Given data —
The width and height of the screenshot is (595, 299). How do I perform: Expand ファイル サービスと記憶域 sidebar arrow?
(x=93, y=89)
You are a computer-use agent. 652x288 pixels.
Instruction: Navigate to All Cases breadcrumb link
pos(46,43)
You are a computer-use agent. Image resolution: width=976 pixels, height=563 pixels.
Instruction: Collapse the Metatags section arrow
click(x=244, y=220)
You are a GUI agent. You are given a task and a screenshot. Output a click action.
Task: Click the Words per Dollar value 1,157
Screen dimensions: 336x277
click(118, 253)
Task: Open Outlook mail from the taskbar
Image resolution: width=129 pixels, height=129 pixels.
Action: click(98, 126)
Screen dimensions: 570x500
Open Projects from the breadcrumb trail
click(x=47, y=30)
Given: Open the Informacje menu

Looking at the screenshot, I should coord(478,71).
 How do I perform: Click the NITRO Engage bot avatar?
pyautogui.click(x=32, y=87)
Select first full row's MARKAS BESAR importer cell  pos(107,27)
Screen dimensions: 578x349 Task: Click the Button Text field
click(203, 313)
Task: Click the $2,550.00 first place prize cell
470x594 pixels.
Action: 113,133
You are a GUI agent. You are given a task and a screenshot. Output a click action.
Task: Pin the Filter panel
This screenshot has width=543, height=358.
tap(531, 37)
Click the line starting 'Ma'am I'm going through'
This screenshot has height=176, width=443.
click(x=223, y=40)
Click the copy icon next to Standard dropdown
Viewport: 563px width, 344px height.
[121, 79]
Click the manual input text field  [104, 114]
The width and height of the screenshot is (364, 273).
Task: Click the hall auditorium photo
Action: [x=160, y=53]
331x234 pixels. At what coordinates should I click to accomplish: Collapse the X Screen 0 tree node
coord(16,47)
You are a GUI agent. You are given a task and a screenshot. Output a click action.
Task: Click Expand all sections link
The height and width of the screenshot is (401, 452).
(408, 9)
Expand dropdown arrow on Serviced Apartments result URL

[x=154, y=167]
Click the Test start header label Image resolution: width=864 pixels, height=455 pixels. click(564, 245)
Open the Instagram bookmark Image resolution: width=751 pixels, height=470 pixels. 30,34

Task — What is needed is each line of the entries that contains the word "computer".

Problem solution —
You are a computer-use agent. 652x288 pixels.
You are a computer-use agent. Image resolution: width=976 pixels, height=563 pixels.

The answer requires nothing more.